А может, не умер? Вот стою же вроде, ноги чувствую, воздухом дышу. Может, выловили меня из Москвы-реки вовремя, привезли в больничку, в Кащенко, допустим, поместили в палату для буйных, поэтому и стены белые. Мягкие небось, чтобы башку о твердое не разбил. Сейчас проверю, коснусь стен и все пойму.
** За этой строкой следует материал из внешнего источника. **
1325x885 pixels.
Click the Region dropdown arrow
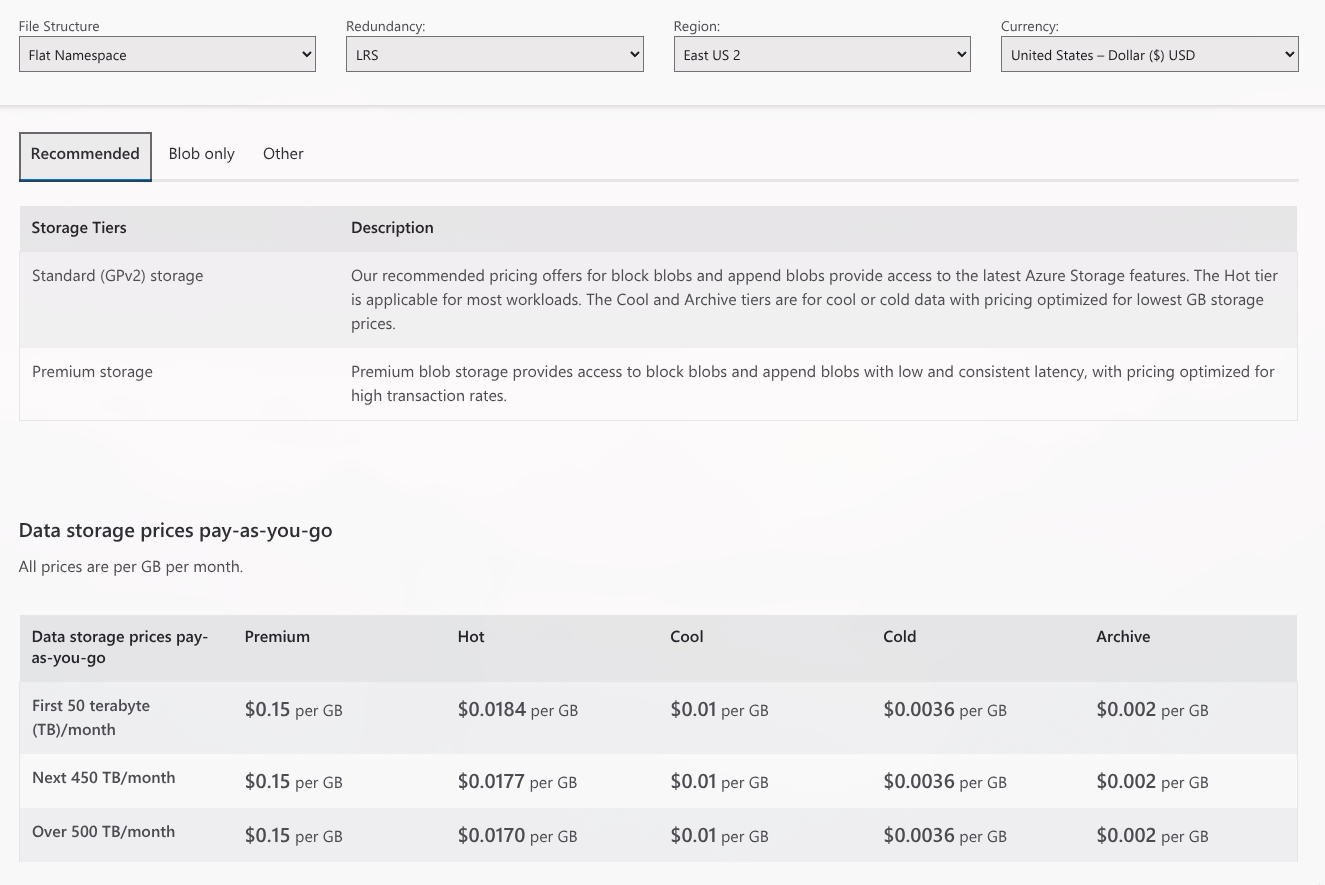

Руки, не встречая сопротивления, проходят сквозь стену, и я чувствую нестерпимый жар. Умер. И ад за стеной. Я обжигаюсь об ад, отскакиваю в страхе, смотрю на ладони, а они белые, как огонь. Дую на них, тру о нарядную одежду, которую напялил по случаю самоубийства. Ветровка, на рынке в Париже куплена, еще в хорошие времена. Продавец уверял, что от Пьера Кардена. Руки, побывавшие в аду, ничего не ощущают. И я их не ощущаю, особенно ладони. Хлопаю себя, бью сильно по нарядной ветровке – ничего, совсем ничего. Страшно так: ад за стенкой, не мои бесчувственные руки, белое стерильное пространство вокруг… Я впадаю в панику и начинаю вращаться вокруг своей оси. Вою, грызу онемевшие ладони зубами и вращаюсь. Вдруг замечаю цветное пятно у противоположной от меня стены. Оно тоже крутится, оно явно живое! Сейчас станет понятно, куда я попал.